═══ Available data

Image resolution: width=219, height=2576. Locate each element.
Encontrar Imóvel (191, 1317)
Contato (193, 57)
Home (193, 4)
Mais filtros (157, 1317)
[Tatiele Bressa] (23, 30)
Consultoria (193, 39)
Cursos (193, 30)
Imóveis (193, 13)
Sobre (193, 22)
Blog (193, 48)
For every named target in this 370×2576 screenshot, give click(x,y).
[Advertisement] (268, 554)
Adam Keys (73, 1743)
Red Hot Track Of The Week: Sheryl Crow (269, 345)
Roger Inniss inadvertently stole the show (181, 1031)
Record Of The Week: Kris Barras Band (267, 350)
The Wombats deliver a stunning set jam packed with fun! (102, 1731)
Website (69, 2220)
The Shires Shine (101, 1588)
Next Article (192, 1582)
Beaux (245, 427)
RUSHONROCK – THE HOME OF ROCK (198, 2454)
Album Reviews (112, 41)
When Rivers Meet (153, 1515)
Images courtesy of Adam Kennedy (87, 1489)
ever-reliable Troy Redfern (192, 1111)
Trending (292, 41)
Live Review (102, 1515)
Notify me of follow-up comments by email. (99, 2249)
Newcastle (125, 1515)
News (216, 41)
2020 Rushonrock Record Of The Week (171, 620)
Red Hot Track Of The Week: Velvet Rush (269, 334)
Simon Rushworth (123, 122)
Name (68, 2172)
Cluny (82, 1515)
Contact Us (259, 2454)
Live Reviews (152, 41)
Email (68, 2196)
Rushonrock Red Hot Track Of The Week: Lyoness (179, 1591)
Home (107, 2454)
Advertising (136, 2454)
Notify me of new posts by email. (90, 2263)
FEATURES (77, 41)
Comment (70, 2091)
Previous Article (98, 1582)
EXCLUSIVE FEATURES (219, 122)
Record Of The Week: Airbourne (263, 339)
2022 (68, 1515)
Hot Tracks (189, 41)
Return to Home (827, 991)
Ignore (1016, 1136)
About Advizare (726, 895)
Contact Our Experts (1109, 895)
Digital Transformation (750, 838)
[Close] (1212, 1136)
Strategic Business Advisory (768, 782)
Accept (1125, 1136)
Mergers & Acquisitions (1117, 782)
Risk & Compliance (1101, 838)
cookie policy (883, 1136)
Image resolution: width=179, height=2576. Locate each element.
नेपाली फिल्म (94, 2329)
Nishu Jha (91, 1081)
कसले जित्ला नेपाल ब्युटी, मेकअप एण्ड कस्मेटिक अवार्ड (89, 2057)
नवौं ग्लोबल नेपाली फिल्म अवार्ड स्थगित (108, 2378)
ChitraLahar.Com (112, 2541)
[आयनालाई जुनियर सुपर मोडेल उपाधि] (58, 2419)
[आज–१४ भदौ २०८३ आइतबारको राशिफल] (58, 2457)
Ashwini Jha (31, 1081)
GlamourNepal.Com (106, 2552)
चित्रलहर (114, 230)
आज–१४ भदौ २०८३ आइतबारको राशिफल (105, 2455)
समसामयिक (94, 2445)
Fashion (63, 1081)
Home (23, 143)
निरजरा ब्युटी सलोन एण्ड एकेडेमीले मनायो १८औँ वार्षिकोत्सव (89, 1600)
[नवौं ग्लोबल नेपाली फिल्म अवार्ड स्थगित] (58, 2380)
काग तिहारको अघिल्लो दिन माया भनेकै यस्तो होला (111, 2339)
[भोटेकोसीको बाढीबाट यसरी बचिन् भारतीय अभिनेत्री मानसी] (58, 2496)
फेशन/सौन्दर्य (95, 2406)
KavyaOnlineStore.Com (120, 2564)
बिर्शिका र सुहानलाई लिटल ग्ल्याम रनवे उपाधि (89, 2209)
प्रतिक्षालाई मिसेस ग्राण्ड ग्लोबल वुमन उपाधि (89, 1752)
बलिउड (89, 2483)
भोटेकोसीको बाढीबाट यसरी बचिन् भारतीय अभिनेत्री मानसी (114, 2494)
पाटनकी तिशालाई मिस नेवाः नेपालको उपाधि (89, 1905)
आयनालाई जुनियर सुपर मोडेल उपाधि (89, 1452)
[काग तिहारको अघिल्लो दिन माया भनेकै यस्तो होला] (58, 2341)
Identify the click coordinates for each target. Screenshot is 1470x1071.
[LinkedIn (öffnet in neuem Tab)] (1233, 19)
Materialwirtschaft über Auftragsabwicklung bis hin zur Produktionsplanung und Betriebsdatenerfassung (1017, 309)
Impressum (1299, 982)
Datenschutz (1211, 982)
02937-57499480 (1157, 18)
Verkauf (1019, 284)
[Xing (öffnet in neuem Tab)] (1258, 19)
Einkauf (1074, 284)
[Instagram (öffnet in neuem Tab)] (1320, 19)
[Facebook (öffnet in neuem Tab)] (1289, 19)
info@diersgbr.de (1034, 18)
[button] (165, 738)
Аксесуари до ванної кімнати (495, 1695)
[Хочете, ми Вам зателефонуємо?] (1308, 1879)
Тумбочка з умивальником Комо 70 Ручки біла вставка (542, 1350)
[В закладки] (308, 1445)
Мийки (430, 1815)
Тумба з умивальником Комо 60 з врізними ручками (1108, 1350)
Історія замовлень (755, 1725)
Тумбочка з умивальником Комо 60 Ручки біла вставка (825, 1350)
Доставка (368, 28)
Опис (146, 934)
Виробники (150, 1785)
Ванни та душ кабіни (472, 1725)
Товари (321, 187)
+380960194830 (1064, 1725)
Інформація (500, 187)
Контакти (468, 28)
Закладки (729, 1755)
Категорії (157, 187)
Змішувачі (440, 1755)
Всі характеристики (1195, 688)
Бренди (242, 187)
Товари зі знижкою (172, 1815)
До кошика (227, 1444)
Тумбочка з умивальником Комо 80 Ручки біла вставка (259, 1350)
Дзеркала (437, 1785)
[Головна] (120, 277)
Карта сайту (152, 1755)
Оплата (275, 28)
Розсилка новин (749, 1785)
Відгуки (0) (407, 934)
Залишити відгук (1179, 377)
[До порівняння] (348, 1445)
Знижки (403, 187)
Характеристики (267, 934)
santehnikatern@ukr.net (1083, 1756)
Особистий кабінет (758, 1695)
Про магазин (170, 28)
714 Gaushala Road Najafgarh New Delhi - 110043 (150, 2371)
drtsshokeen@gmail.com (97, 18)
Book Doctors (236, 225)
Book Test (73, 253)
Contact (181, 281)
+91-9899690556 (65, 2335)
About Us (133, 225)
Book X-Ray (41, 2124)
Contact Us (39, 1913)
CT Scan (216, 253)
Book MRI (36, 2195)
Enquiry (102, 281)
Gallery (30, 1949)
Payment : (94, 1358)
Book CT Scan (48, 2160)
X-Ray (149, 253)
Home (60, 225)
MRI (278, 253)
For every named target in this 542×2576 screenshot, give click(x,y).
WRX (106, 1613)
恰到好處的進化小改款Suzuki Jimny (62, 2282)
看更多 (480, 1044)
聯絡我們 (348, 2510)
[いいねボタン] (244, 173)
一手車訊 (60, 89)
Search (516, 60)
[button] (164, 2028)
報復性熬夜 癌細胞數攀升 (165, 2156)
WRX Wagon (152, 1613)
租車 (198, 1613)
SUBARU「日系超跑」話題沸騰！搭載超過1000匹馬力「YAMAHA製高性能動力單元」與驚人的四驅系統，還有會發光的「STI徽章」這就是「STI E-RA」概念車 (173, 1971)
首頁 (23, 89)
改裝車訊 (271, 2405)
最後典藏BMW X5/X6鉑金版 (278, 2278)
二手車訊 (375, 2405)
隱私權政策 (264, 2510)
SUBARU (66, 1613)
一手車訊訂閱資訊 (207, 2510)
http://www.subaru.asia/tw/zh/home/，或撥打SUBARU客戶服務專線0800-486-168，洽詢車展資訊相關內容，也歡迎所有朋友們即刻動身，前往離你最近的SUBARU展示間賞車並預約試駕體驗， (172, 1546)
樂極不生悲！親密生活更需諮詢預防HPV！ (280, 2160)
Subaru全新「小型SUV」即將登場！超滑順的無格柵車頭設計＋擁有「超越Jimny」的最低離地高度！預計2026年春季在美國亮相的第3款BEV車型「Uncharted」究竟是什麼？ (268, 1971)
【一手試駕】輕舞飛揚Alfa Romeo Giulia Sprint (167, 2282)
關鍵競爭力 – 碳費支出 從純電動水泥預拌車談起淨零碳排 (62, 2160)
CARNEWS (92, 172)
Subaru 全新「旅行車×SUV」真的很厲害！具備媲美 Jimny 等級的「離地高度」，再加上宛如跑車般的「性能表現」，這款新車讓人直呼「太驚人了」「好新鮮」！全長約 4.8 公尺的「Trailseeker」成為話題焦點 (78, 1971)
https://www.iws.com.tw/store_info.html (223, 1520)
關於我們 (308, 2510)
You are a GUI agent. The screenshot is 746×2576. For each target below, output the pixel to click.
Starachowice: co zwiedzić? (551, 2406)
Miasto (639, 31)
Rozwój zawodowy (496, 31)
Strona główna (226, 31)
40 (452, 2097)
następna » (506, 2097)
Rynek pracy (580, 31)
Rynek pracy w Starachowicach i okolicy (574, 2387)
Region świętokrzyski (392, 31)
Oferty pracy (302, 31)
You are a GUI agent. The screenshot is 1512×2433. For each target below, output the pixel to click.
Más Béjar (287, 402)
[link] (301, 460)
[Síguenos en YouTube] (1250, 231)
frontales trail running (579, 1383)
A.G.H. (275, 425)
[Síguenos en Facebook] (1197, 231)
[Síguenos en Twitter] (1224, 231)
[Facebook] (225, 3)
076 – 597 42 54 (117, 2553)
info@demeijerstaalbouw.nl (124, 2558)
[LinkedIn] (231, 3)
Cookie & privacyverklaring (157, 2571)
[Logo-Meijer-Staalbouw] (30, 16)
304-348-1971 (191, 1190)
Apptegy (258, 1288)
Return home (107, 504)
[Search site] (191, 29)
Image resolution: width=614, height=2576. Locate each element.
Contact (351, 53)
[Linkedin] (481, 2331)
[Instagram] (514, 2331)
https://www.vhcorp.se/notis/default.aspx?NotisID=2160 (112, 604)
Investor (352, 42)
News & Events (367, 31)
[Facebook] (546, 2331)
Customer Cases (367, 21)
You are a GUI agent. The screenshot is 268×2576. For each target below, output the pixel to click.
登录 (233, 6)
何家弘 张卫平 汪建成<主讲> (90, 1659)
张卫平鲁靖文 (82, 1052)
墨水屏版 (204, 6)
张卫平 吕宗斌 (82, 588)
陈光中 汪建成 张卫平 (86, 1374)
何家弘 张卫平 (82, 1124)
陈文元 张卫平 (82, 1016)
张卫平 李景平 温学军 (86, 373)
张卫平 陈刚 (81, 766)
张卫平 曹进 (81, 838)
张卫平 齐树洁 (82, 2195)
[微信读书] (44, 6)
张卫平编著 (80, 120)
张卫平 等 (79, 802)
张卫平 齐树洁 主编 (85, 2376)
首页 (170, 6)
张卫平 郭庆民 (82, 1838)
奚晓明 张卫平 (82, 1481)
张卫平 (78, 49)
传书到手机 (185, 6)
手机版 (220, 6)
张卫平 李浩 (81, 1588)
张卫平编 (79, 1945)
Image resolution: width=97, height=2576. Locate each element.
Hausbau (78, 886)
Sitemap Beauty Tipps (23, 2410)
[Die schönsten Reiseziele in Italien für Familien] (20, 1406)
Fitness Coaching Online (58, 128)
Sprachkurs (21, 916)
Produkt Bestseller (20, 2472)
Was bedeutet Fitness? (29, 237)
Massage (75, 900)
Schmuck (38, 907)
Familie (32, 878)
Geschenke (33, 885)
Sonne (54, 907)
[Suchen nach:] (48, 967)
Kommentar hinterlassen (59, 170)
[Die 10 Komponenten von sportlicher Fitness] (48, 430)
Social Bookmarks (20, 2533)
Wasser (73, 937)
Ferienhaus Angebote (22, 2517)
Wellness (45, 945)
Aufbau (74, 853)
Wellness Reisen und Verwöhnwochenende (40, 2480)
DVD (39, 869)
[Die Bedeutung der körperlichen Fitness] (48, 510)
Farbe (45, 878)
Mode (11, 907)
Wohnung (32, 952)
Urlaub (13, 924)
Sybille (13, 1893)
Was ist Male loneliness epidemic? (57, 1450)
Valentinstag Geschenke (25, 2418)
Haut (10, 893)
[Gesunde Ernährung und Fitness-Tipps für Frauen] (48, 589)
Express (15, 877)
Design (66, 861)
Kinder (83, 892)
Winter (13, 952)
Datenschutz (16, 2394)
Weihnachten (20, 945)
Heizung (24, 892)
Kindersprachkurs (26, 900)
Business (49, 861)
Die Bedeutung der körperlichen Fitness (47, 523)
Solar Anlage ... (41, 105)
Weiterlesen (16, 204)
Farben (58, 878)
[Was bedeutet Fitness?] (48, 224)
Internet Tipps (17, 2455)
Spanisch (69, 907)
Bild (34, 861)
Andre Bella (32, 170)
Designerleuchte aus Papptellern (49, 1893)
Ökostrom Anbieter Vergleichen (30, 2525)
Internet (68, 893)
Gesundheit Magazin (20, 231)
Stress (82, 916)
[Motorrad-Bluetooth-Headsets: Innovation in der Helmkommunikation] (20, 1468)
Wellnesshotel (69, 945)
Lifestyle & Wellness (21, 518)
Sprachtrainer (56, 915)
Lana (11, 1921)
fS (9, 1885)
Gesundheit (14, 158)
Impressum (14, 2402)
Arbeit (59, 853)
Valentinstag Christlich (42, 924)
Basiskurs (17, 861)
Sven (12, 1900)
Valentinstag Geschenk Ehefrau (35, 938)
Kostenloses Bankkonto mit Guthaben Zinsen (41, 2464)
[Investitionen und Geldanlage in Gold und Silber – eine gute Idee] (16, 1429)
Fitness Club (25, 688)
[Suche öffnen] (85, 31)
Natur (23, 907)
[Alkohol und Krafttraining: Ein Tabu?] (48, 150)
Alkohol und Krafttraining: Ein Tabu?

══════

Task details →
Return the entries above unchanged, starting at the first line and stopping after the line with "Blog (193, 48)".

Your solution →
Image resolution: width=219, height=2576. Locate each element.
Encontrar Imóvel (191, 1317)
Contato (193, 57)
Home (193, 4)
Mais filtros (157, 1317)
[Tatiele Bressa] (23, 30)
Consultoria (193, 39)
Cursos (193, 30)
Imóveis (193, 13)
Sobre (193, 22)
Blog (193, 48)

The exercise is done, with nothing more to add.